▶ YOUR ASSIGNMENT
Reproduce precisely the lines of the material below from the line containing "Given: Toggle the" up to and including its last line. Pictures must not be copied.
#####
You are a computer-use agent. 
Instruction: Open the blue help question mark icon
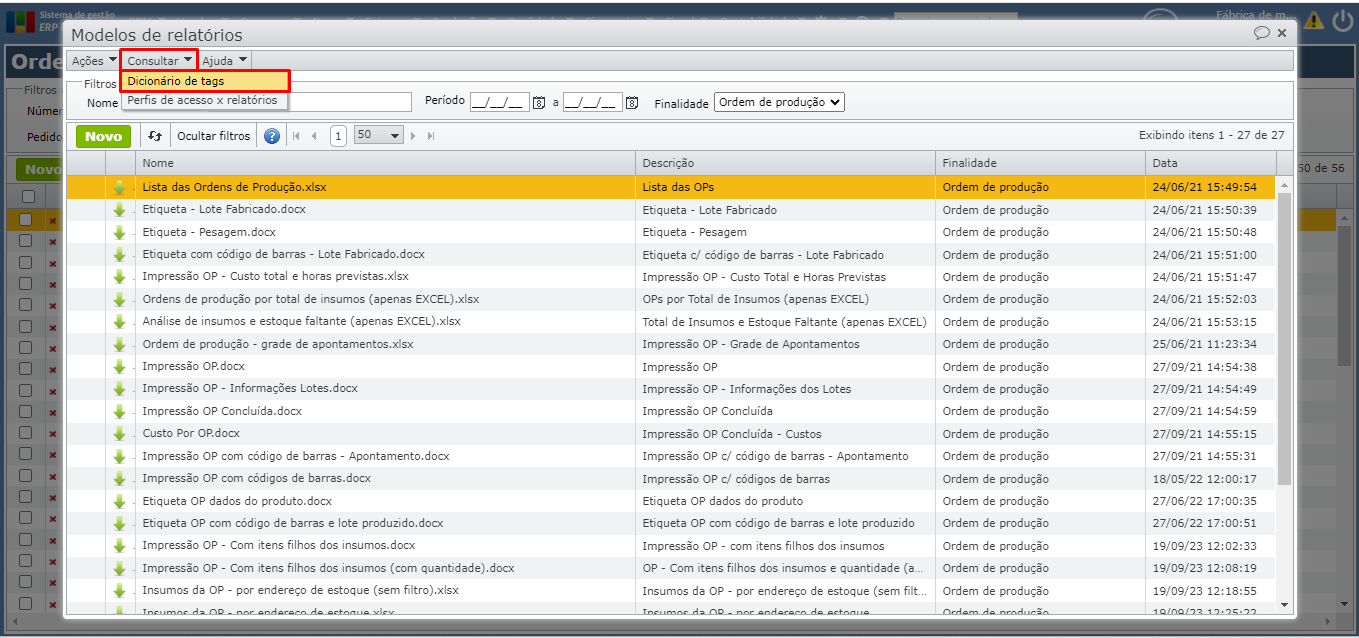(x=271, y=136)
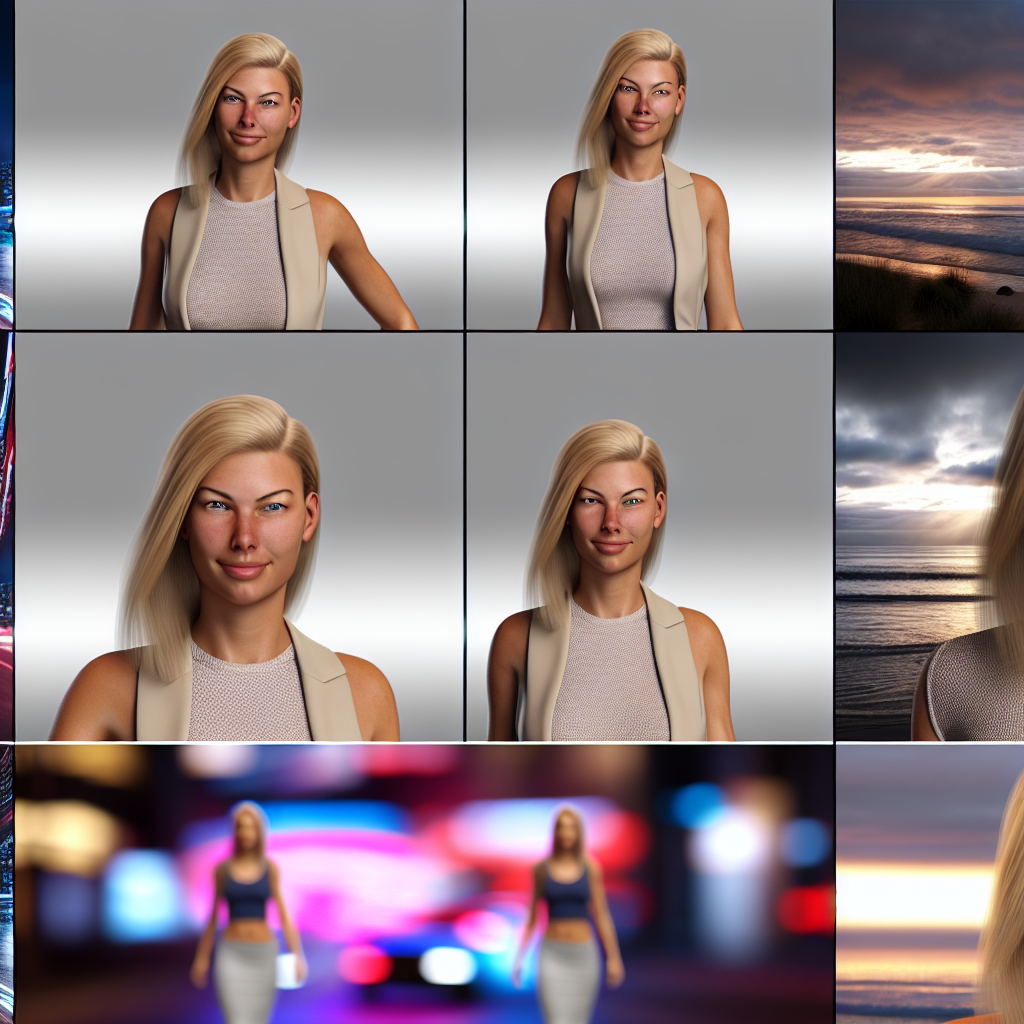Image resolution: width=1024 pixels, height=1024 pixels.
Task: Select the top city lights strip on left edge
Action: [6, 165]
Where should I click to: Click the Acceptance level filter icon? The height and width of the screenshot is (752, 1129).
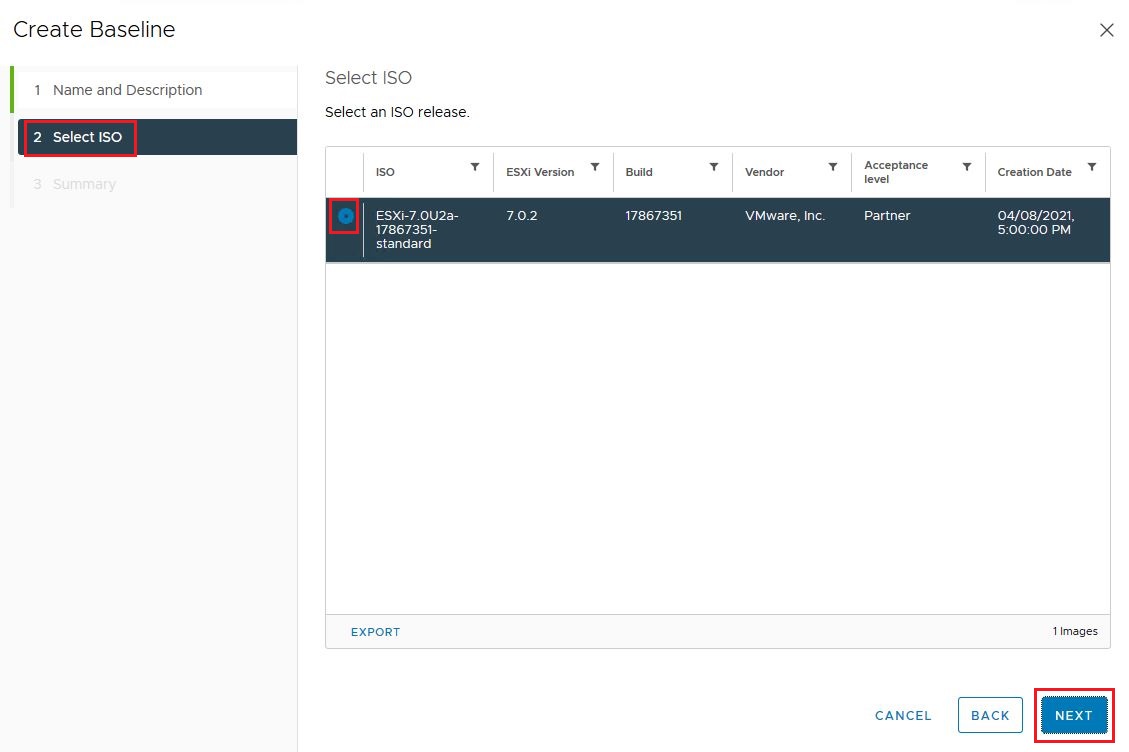pyautogui.click(x=967, y=167)
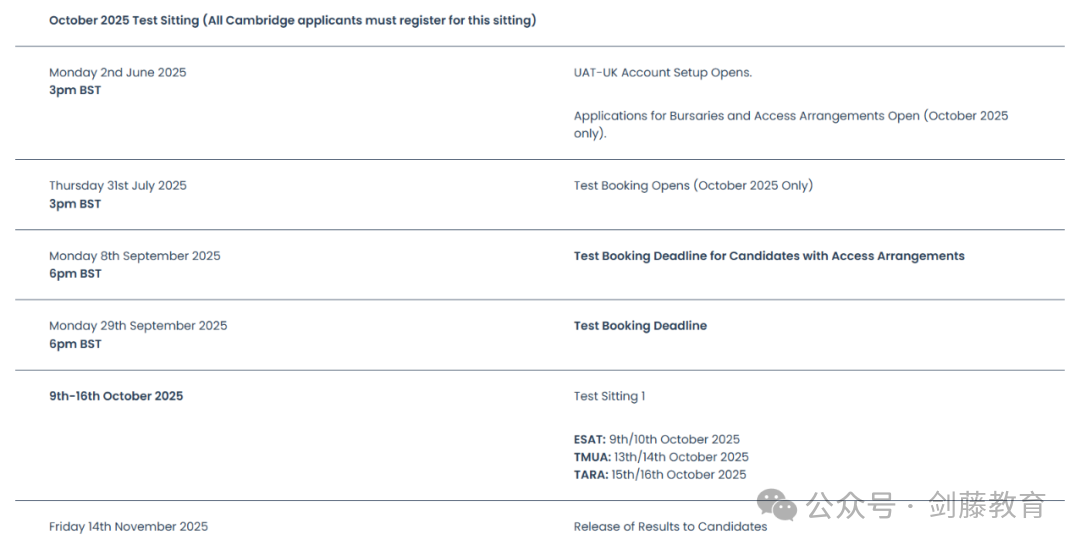The width and height of the screenshot is (1080, 548).
Task: Select Test Booking Deadline for Access Arrangements
Action: 769,256

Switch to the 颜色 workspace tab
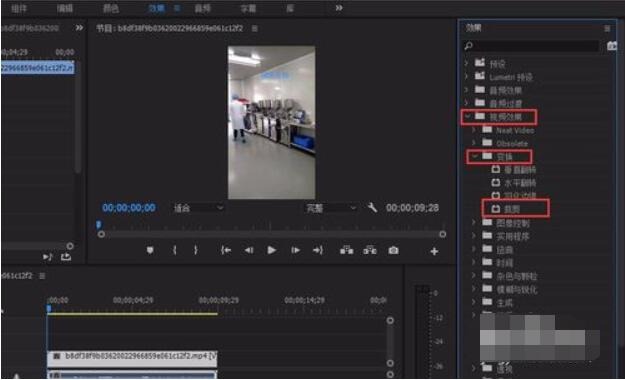[110, 8]
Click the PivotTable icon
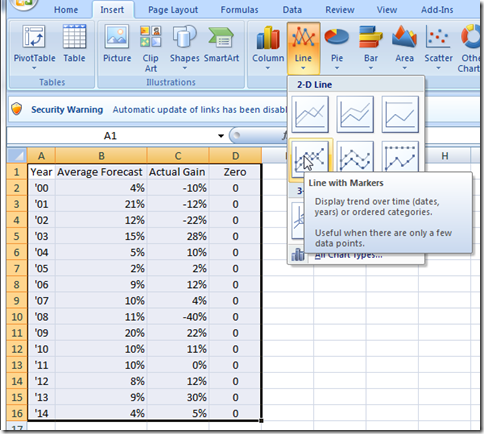This screenshot has height=434, width=484. [x=34, y=37]
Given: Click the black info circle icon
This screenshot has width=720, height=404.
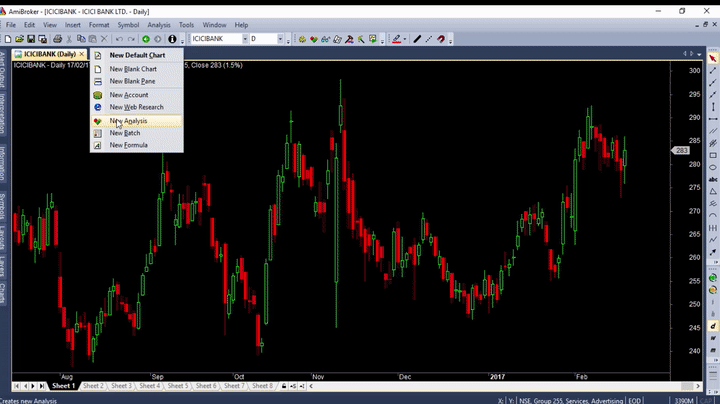Looking at the screenshot, I should [x=172, y=39].
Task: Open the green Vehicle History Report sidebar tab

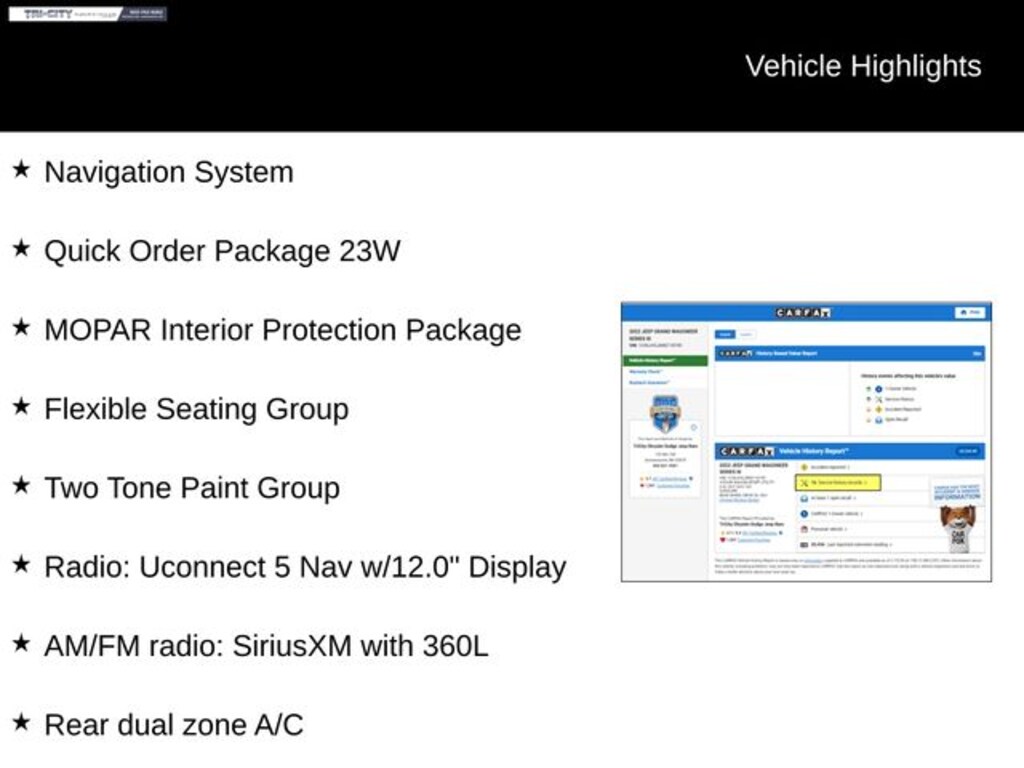Action: click(665, 360)
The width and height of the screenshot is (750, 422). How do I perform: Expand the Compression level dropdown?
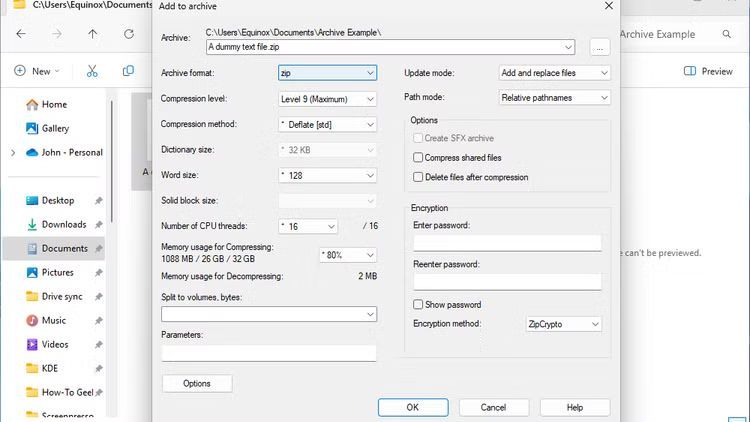click(x=327, y=98)
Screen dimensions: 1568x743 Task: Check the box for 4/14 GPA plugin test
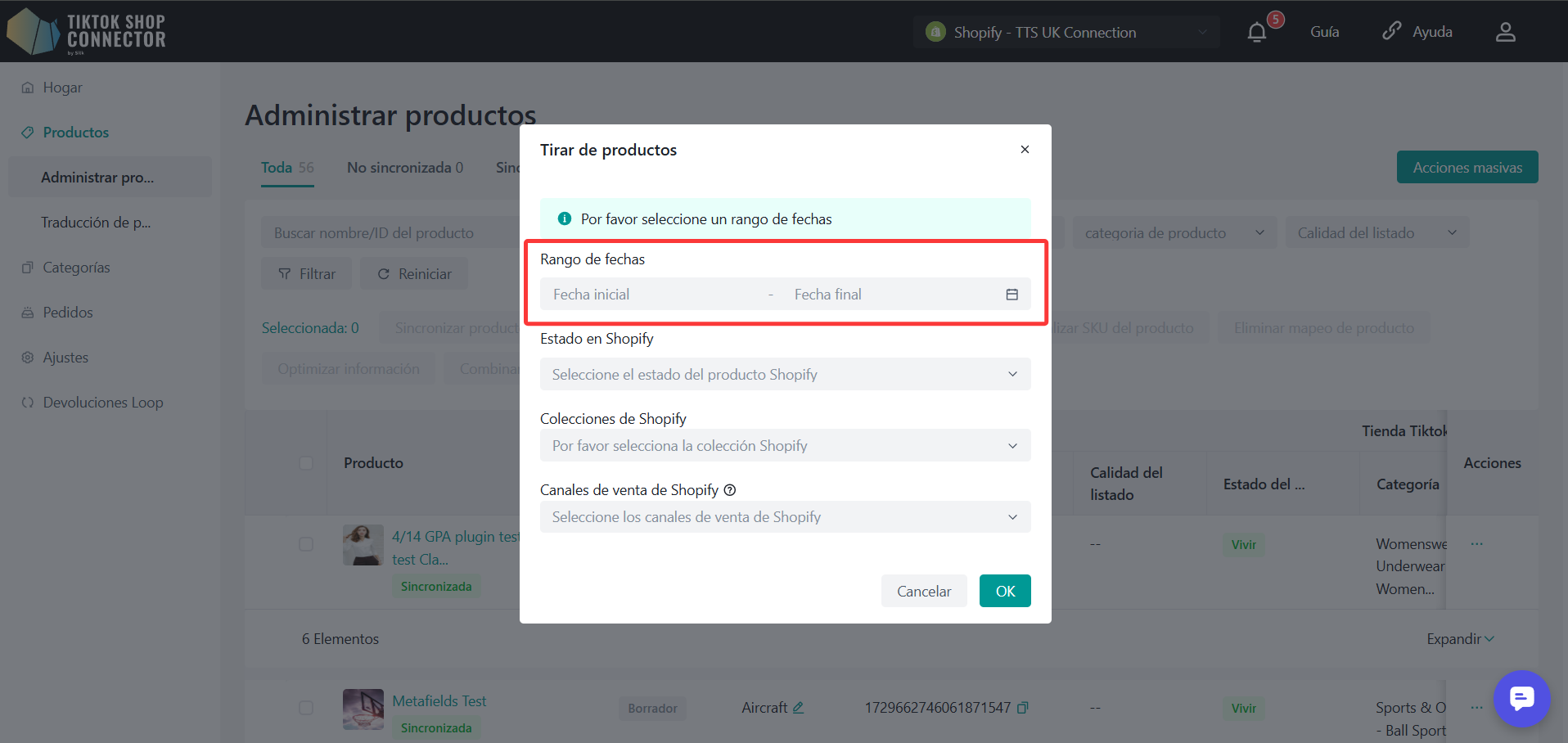306,544
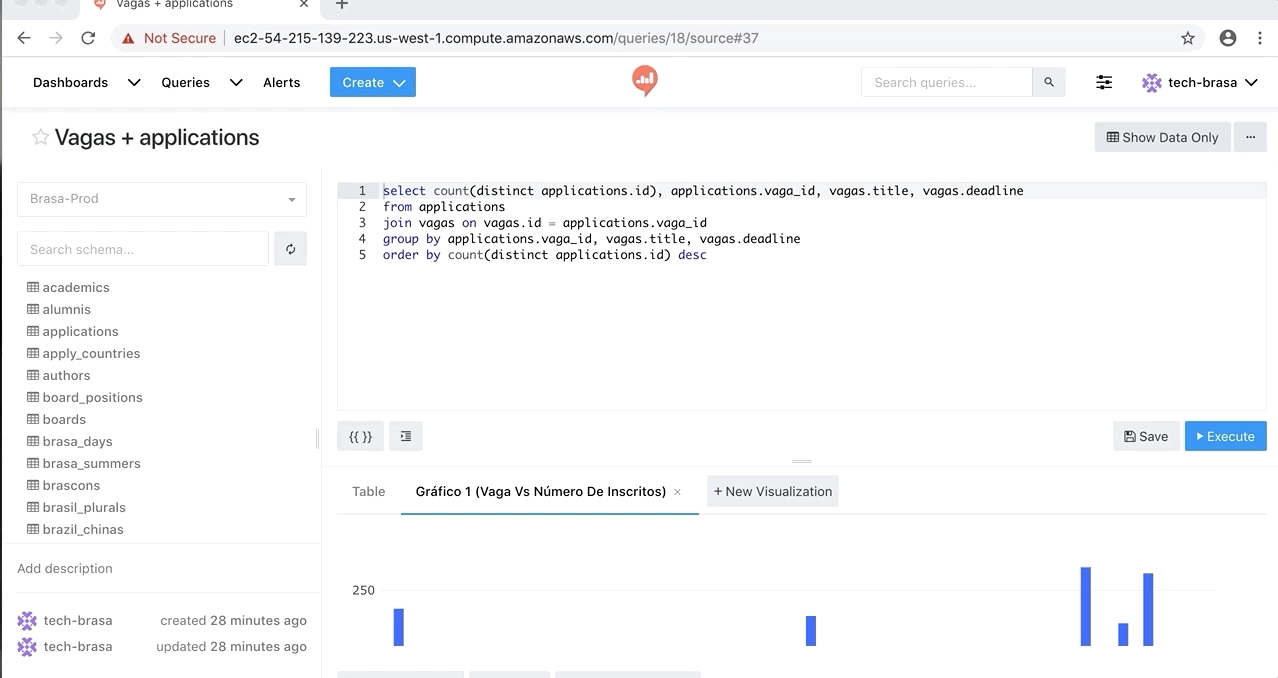Click the Save button
Viewport: 1278px width, 678px height.
[1146, 436]
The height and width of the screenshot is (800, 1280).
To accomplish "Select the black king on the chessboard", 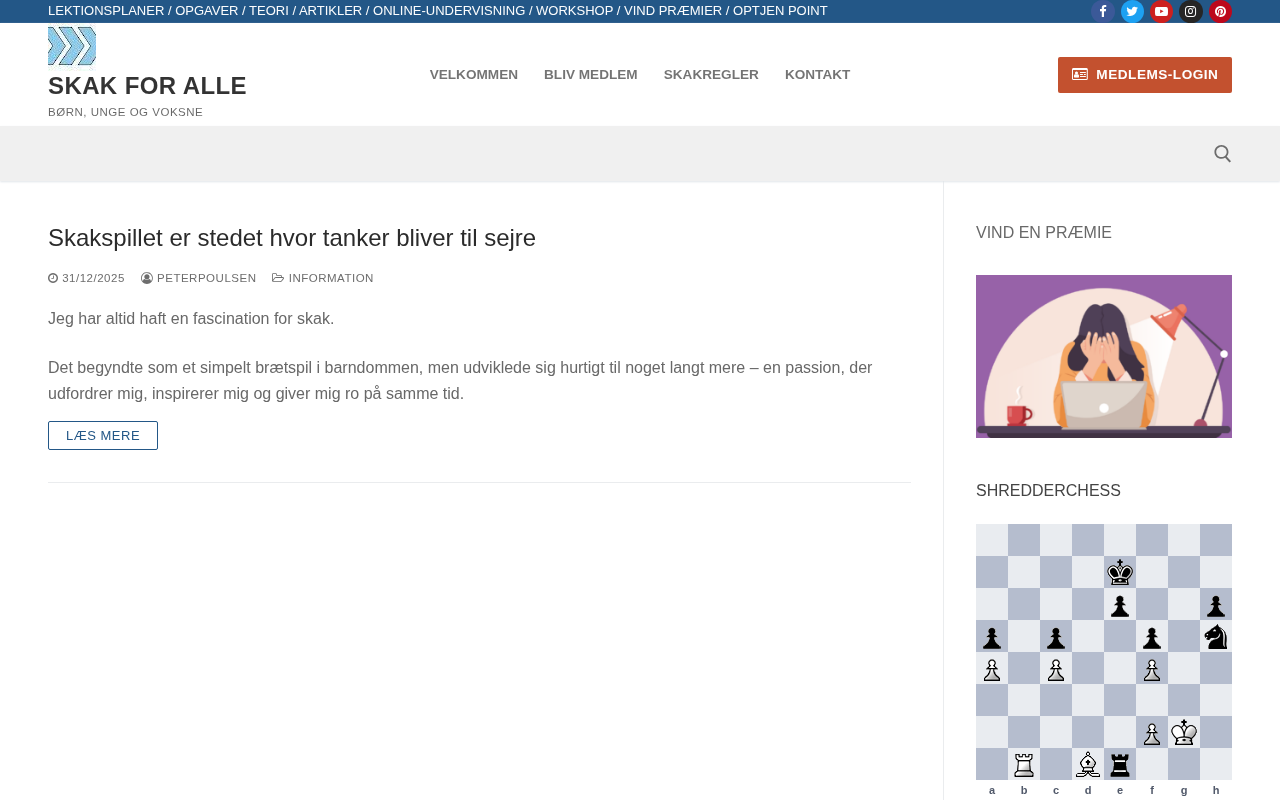I will click(x=1120, y=572).
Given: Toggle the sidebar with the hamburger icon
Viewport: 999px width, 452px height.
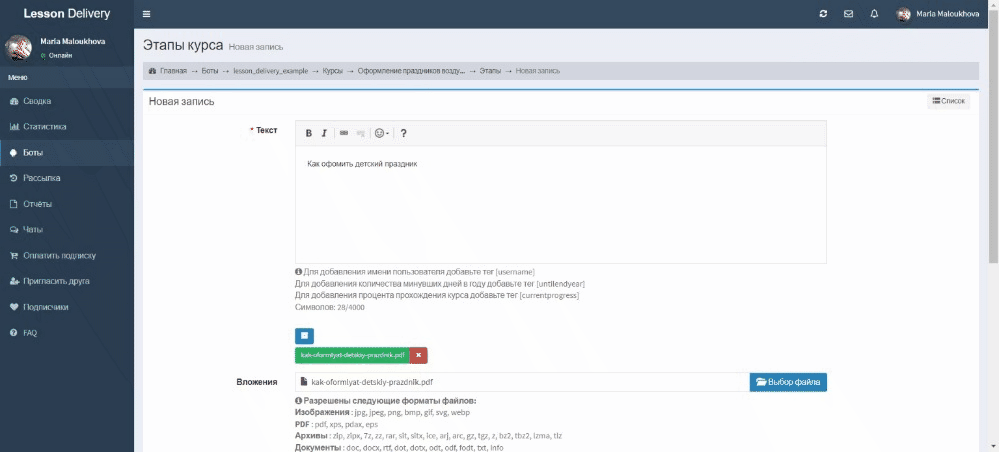Looking at the screenshot, I should (147, 14).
#####
▶ RESPONSE TO THE EXERCISE
Given: Toggle the sidebar with the hamburger icon
Viewport: 999px width, 452px height.
Looking at the screenshot, I should (147, 14).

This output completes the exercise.